For further information, please contact:
Timo Laaksonen, President and CEO
tel. +358 40 7157411
Sari Somerkallio, Chief Financial Officer
tel. +358 40 3569251
F-Secure is Finland headquartered and globally operating consumer cyber security company. F-Secure offers award-winning security and privacy products and services that make every digital moment more secure, for everyone. F-Secure operates in over 100 countries, has ~180 Service Provider partners and is the global leader providing security through Communication Service Providers. F-Secure Corporation is listed on Nasdaq Helsinki Ltd. Read more: www.f-secure.com.
About Lookout Consumer BU
Lookout consumer BU is the Mobile Consumer Security Business unit of Lookout Inc. It is the leading consumer focused mobile security platform, with mobile-first solutions used by millions of customers across the world. Similarly to F-Secure, the Lookout consumer BU has a partner-led go-to-market strategy and a strong competence and expertise in developing mobile products. Lookout consumer BU’s product portfolio consist of pure-play mobile optimized security solutions for device security, network privacy, identity protection and password management. The acquired business has ~70 employees, and they will become employees of F-Secure after the closing of the acquisition.

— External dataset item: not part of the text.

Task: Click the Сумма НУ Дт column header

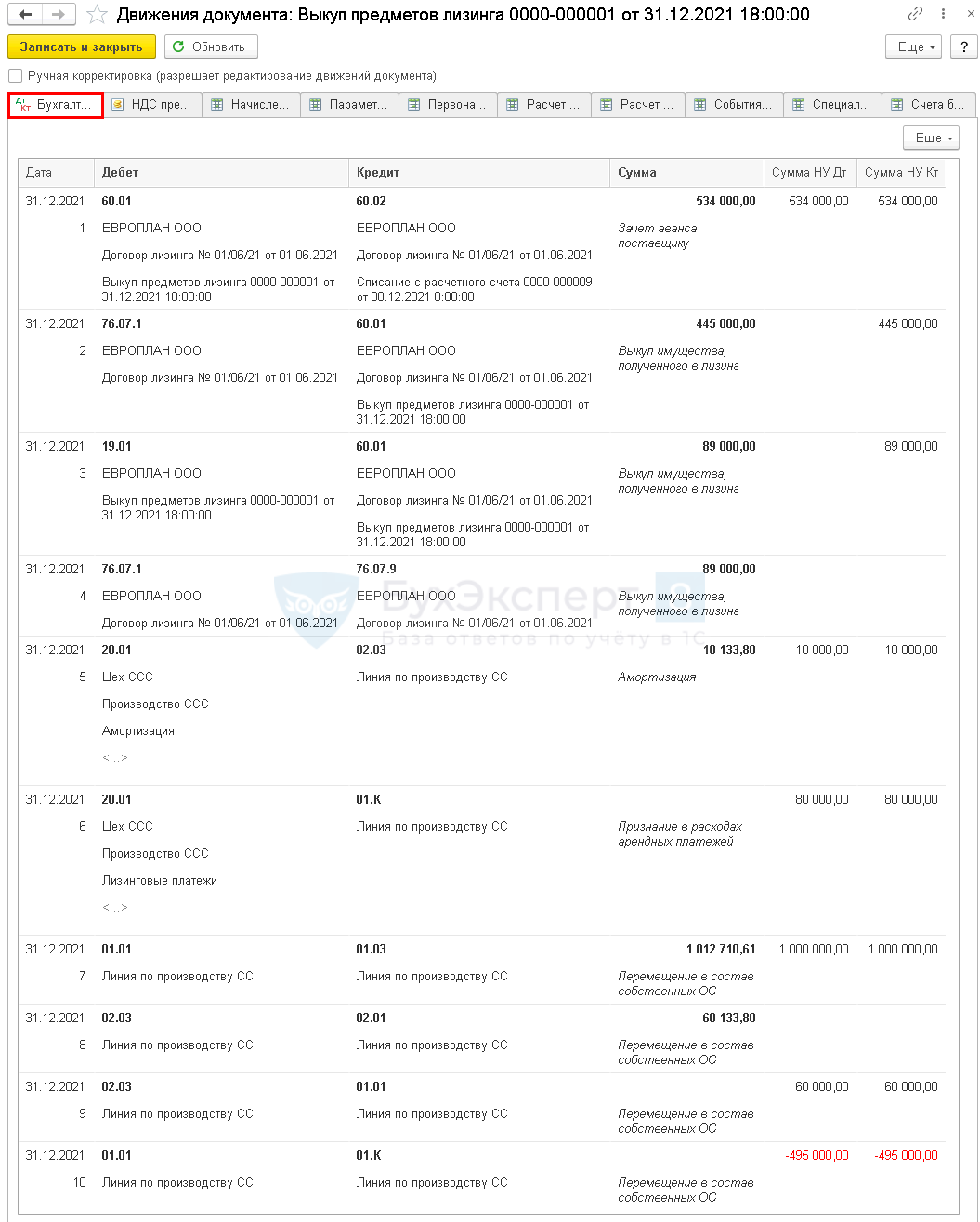Action: pyautogui.click(x=809, y=173)
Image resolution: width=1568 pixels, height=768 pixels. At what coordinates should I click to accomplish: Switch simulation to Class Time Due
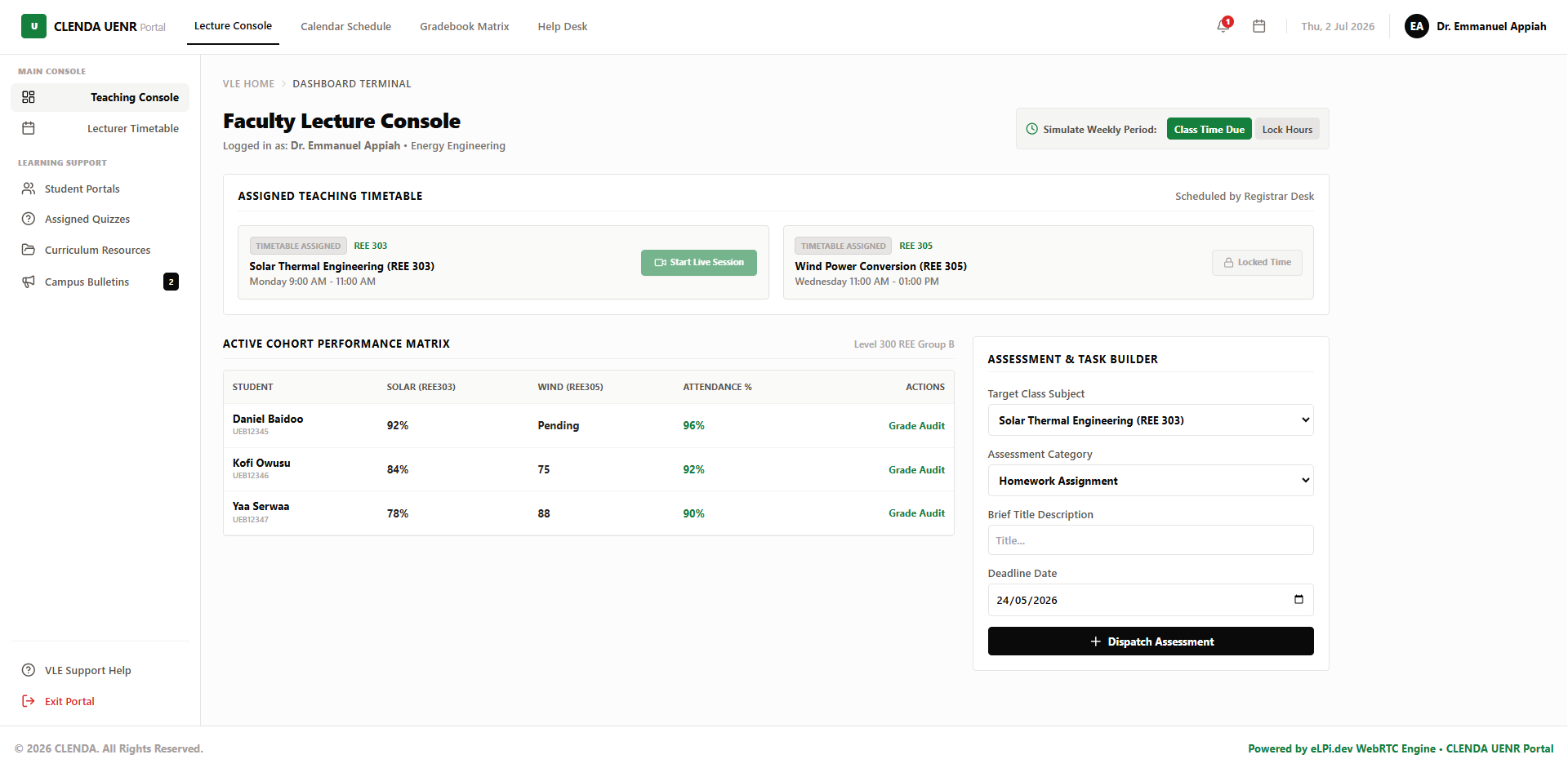tap(1209, 129)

This release contains forward-looking statements, including, without limitation, statements regarding F-Secure strategy, business plans and focus. The words “may,” “will,” “could,” “would,” “should,” “expect,” “plan,” “anticipate,” “intend,” believe,” “estimate,” “predict,” “project,” “potential,” “continue,” “target” and similar expressions are intended to identify forward-looking statements, although not all forward-looking statements contain these identifying words. Any forward-looking statements in this release are based on management‘s current expectations and beliefs and are subject to a number of risks, uncertainties and important factors that may cause actual events or results to differ materially from those expressed or implied by any forward-looking statements contained in this release, including, without limitation, any related to F-Secure business, operations, strategy, goals, acquisition synergies and anticipated timelines and competition from other companies. F-Secure cautions you not to place undue reliance on any forward-looking statements, which speak only as of the date they are made. Any forward-looking statements contained in this release represent F-Secure views only as of the date hereof and should not be relied upon as representing its views as of any subsequent date.